Ketika kita berhenti di lampu merah, sering kita melihat anak-anak kecil yang mengamen dan berlarian menghampiri kita, mengharap belas kasihan kita sambil menyanyikan sebuah lagu. Apabila kita berprasangka positif, kita akan mudah saja memberikan anak itu sejumlah uang. Tetapi apabila kita berprasangka negatif, “untuk apa kita berikan, mungkin hanya akan digunakan untuk main-main, hura-hura dan sebagainya”. Lalu ia membenarkan prasangka-prasangka negatif tersebut, maka mereka pun tidak akan memberi. Ia tidak menyadari bahwa itulah belenggu yang merupakan penyakit dalam jiwanya. Akibatnya sifat dermawan yang dimiliki tertutupi. Begitu juga dengan faktor yang lain, tanpa disadari ia akan menjadi penyakit hati. "Kemudian hati mereka menjadi keras bagaikan batu, bahkan lebih keras". (QS. Al-Baqarah [2]: 74).

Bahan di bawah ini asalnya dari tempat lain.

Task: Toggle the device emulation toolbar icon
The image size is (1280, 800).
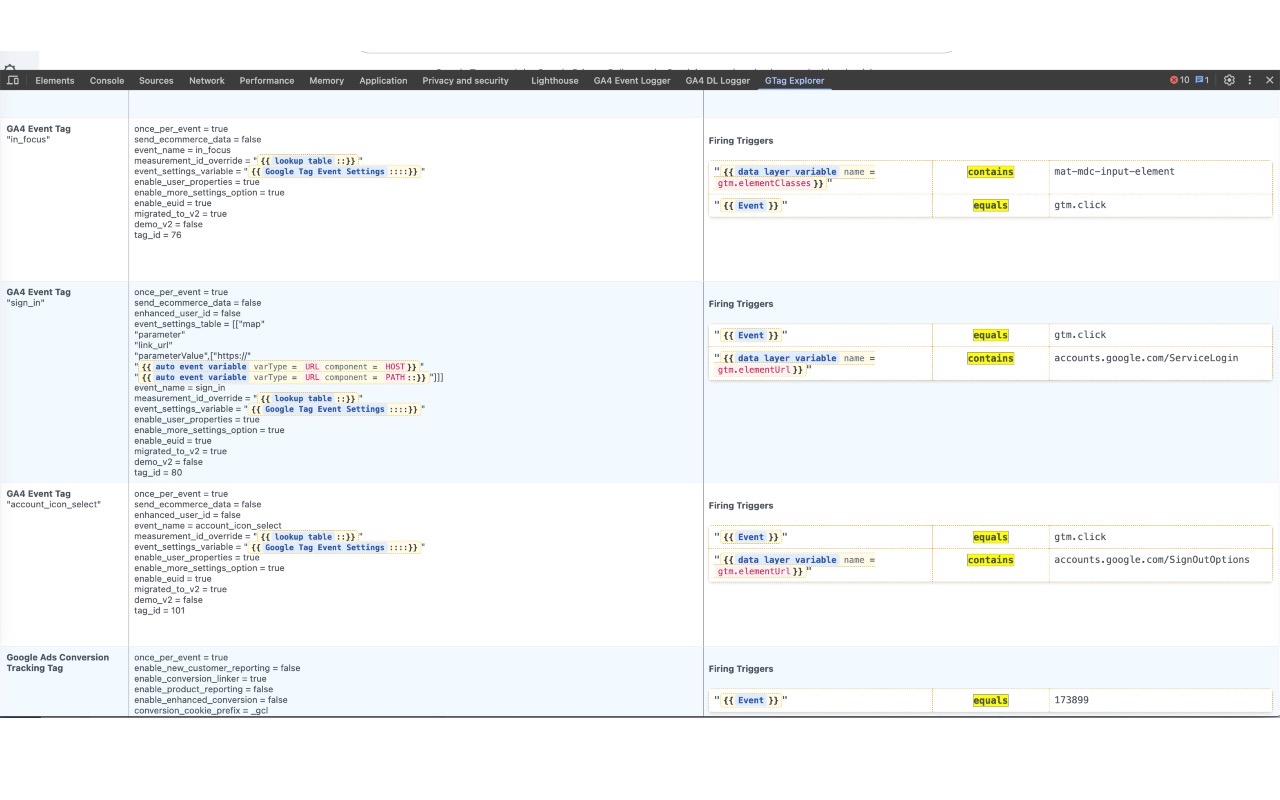Action: pyautogui.click(x=13, y=80)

Berpuasa bukan sekedar menahan diri dari makan, minum dan berhubungan suami-istri di sing hari, tetapi lebih dari itu, puasa harus mampu melatih kepekaan kita terhadap kesulitan orang lain. Ketika kita terbiasa mendapatkan kenikmatan dan kesenangan, biasanya kita akan mampu merasakan kesulitan orang lain. Di Bulan Ramadhan kita sanggup berpuasa, menahan diri dari makan, dan minum yang mungkin kita tidak sanggup menahannya di bulan-bulan yang lain. Mengapa kita mampu melakukannya? itu disebabkan karena kita mempunyai potensi untuk itu. Oleh karena itu di bulan Ramadhan ini kita harus berusaha dengan segenap tenaga untuk mengeluarkan semua potensi yang ada dalam diri kita masing-masing, bebaskan jiwa dari belenggu-belenggu yang negatif.

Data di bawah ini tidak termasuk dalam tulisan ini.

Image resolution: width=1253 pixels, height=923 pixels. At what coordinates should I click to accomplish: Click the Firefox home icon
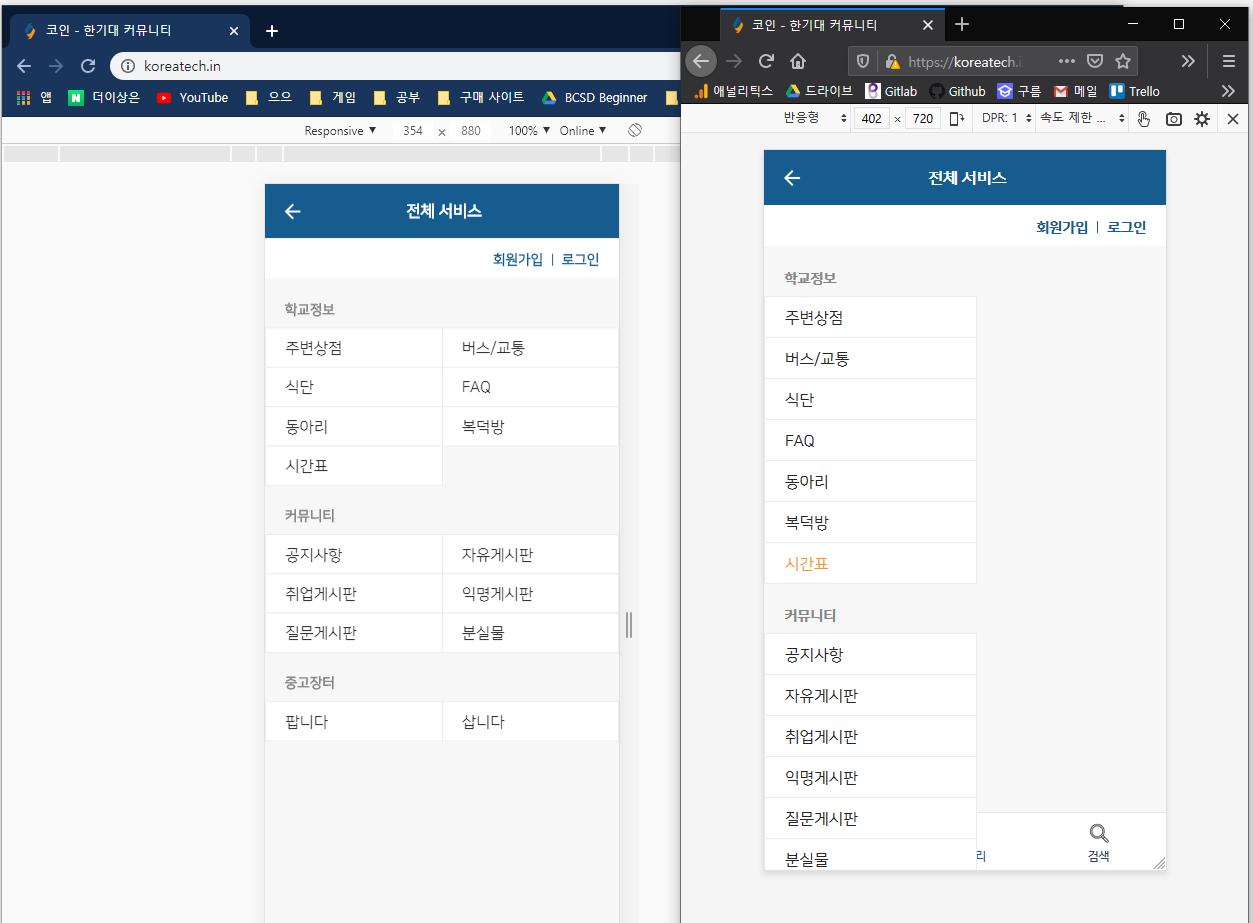click(799, 60)
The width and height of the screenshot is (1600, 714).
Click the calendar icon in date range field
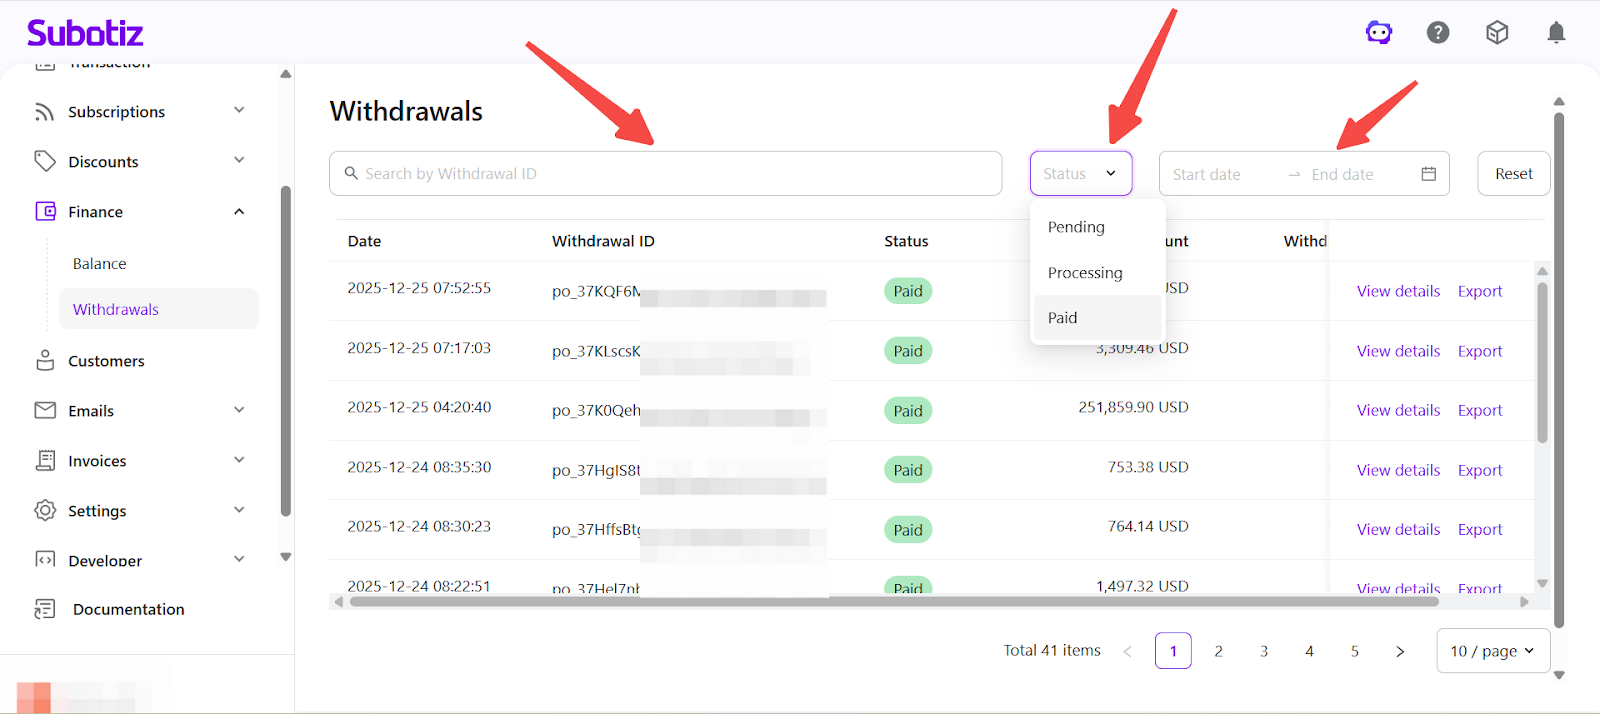1428,174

Lapar dapat melatih kita untuk merasakan bagaimana pedihnya para fakir miskin yang kelaparan, bahkan kadang-kadang berhari-hari mereka tidak makan. Selaian berpuasa kita juga harus membiasakan diri untuk hidup bersama orang-orang yang sedang dalam kesulitan atau sedang ditimpa musibah, bergaul dengan orang miskin, sehingga kita juga merasakan bagaimana sulitnya hidup mereka, dengan demikian hidup kita akan lebih mempunyai makna, bukan sekadar untuk diri kita sendiri, tetapi juga untuk orang lain.

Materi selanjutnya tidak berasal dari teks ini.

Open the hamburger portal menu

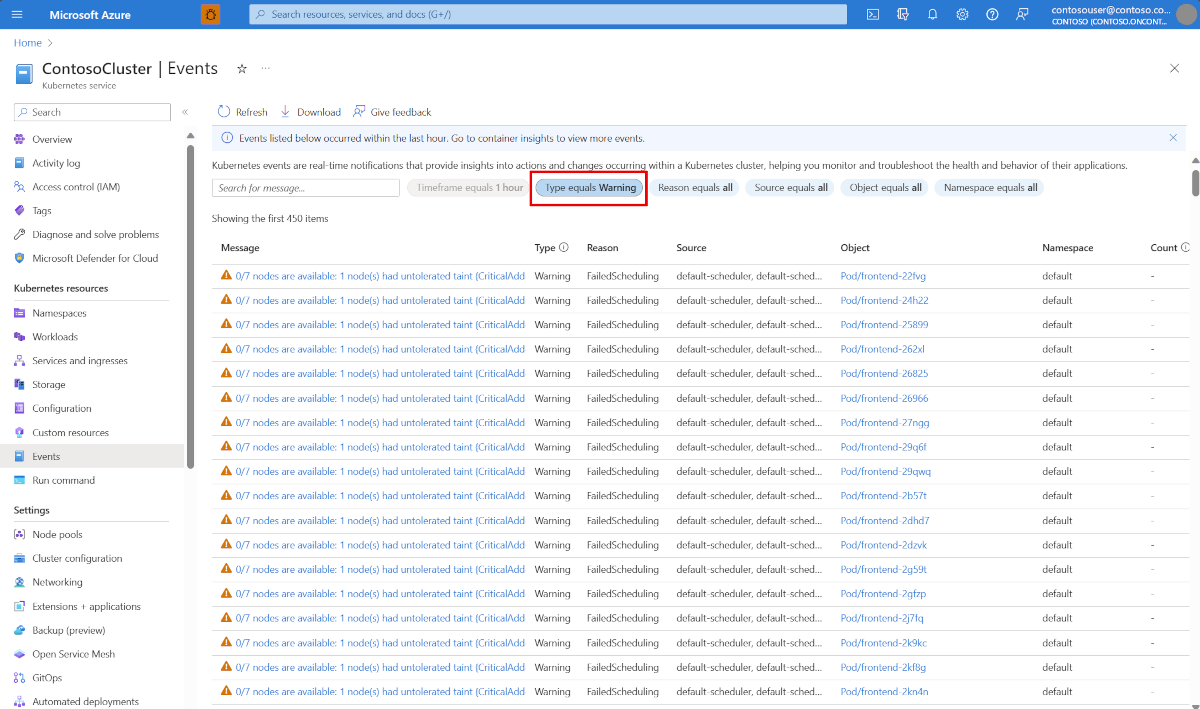tap(18, 14)
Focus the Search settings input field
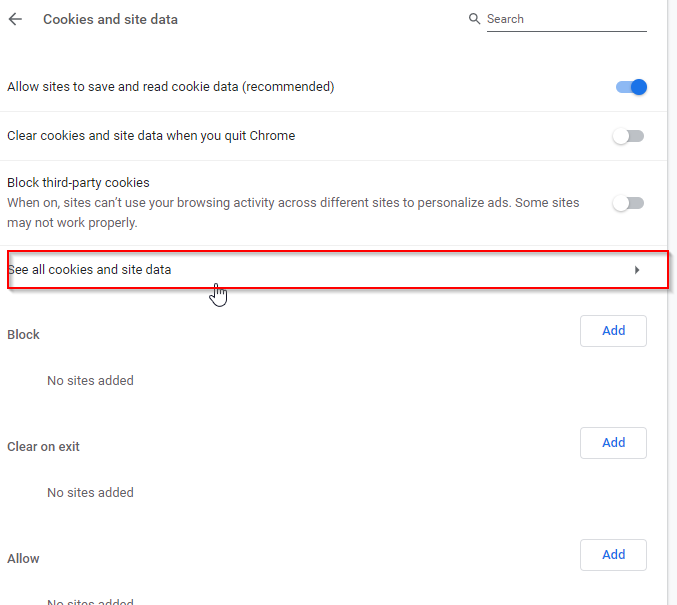The image size is (677, 605). [x=566, y=19]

Oleh karena itu, peluang yang diberikan oleh Allah SWT di bulan ini harus dapat kita gunakan sebaik-baiknya. Karena tidak semua orang diberi kesempatan dua kali. Mungkin kita termasuk orang-orang yang beruntung diberi kesempatan untuk kembali memperbaiki bekal kita kembali ke hadhirat-Nya. Amalan-amalan ritual peribadatan harus kita iringi dengan amalan sosial, terutama bersedekah. Ia, selain merupakan amalan yang sangat disukai oleh Rasulullah SAW di bulan Ramadhan, juga merupakan suatu bentuk kepedulian kita sebagai umat Islam terhadap sesama. Rasul SAW bersabda sebaik-baik sedekah adalah sedekah pada bulan Ramadhan (HR. Al-Baihaqi, Al-Khatib dan Turmudzi). Pada dasarnya Islam mengajarkan bagaimana kita selalu peka terhadap penderitaan orang lain melalui amalan sedekah.

Mulailah memberi sedikit makanan berbuka untuk tetanggga, memberi makan anak yatim, membantu fakir miskin, dan membantu siapapun tanpa pandang bulu dengan ikhlas, ringan, dan tanpa ada sedikitpun rasa keberatan. Insya Allah, dengan begitu, hati kita akan selalu terbuka dan peka terhadap penderitaan orang lain, siapapun dia. Bukan hanya pada bulan ini, akan tetapi juga pada sebelas bulan lainnya. Semoga bulan Ramadhan ini menjadi bulan berkah dan maghfirah serta membawa hidayah bagi kita semua. Amin.